In vivo evaluation of controlled-release products.

A theoretical investigation has been conducted to understand the deconvolution method used for evaluating the in vivo release rate of an oral controlled-release product from the plasma drug concentration versus time profile. The theory is based on well-accepted pharmacokinetic compartmental models. The cumulative amount of drug released from a dosage form can be partitioned into two parts: the amount already absorbed and the amount released but still remaining at the absorption site in the gastrointestinal tract. The cumulative amount absorbed at any time, t, can be estimated from the plasma concentration versus time profile by the compartmental model-based Wagner-Nelson method or Loo-Riegelman method. We have derived a mathematical expression relating the amount at the absorption site with the plasma drug concentration versus time profile assuming a first-order absorption rate process.
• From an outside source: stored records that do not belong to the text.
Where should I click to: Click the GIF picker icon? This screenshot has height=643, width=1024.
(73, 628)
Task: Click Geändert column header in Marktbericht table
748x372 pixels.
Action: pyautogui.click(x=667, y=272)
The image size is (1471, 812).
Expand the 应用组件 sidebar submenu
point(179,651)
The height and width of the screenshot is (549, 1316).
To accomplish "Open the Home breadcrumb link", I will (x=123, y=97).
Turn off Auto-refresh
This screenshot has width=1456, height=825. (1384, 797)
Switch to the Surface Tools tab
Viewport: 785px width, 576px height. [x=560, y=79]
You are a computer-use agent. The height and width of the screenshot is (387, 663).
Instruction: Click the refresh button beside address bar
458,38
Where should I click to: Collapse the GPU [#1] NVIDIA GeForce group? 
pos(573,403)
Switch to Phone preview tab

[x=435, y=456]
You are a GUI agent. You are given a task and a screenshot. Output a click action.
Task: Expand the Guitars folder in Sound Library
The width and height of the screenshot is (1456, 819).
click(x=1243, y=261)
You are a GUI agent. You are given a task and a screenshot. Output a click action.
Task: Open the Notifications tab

The difference between the in vivo release profile and the in vivo absorption profile is illustrated. Because what determined in vitro is the release profile, it should preferentially be correlated with the in vivo release profile, not the absorption profile. However, when absorption is much faster than elimination, the estimated absorption profile is a good approximation of the release profile. In this circumstance, it is advantageous to use absorption profiles to demonstrate correlation of in vitro and in vivo dosage form performance to avoid the noise inherent in the numerical method of deriving the exact in vivo release profile.